Wound healing is a complex process. Different types of skin cells, extracellular matrix and variety of growth factors are involved in wound healing. The use of recombinant growth factors in researches and production of skin substitutes are still a challenge.
Much research has been done on the effects of gene therapy and cell therapy on wound healing. In this experimental study, the effect of insulin-like growth factor (IGF-1) gene transfer in fibroblast cells was assessed on acute dermal wound healing.
Materials and Methods:
Fibroblasts were cultured and transfected with IGF-1. Lipofectamine 2000 was used as a reagent of transfection. Transgene expression levels were measured by the enzyme linked immunosorbent assay (ELISA). To study in vivo, rats (weighing 170-200 g) were randomly divided into three groups (five/group) and full-thickness wounds were created on the dorsum region. Suspensions of transfected fibroblast cells were injected into the wound and were compared with wounds treated with native fibroblast cells and normal saline.
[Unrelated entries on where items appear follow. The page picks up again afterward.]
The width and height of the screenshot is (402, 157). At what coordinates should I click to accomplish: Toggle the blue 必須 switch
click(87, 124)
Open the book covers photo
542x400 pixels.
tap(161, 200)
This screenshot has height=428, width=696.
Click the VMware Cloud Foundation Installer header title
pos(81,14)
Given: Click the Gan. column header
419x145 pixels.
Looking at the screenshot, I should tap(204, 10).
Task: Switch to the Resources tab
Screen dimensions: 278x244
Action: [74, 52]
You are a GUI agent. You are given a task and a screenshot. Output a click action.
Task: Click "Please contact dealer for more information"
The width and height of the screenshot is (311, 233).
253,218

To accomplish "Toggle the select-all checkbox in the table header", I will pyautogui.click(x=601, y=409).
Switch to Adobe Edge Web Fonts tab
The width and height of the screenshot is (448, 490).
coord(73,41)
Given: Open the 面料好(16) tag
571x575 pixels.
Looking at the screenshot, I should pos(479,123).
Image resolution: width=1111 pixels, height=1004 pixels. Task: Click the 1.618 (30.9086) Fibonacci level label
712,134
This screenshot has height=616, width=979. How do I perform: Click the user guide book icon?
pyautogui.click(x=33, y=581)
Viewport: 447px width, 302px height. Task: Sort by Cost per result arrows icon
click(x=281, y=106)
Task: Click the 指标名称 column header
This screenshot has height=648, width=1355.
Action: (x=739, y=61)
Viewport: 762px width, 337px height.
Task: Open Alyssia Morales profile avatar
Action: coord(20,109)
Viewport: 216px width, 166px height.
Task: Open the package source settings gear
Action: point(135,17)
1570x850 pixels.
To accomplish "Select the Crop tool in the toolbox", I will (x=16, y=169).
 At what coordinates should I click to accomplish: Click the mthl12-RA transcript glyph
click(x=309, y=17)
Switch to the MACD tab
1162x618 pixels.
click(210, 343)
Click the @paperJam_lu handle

For the microscopic examination, biopsy was performed on day seven.
In vitro, the maximum expression of IGF1 (96.95 pg/mL) in transfected fibroblast cells was 24 hours after gene transfer. In vivo, it was clear that IGF-1 gene therapy caused an increase in the number of keratinocyte cells during the wound healing process (mean of group A vs. group B with P value = 0.01, mean of group A vs. group C with P value = 0.000). Granulation of tissue formation in the transfected fibroblast group was more organized when compared with the normal saline group and native fibroblast cells.
This study indicated that the optimization of gene transfer increases the expression of IGF-1. High concentrations of IGF-1, in combination with cell therapy, have a significant effect on wound healing.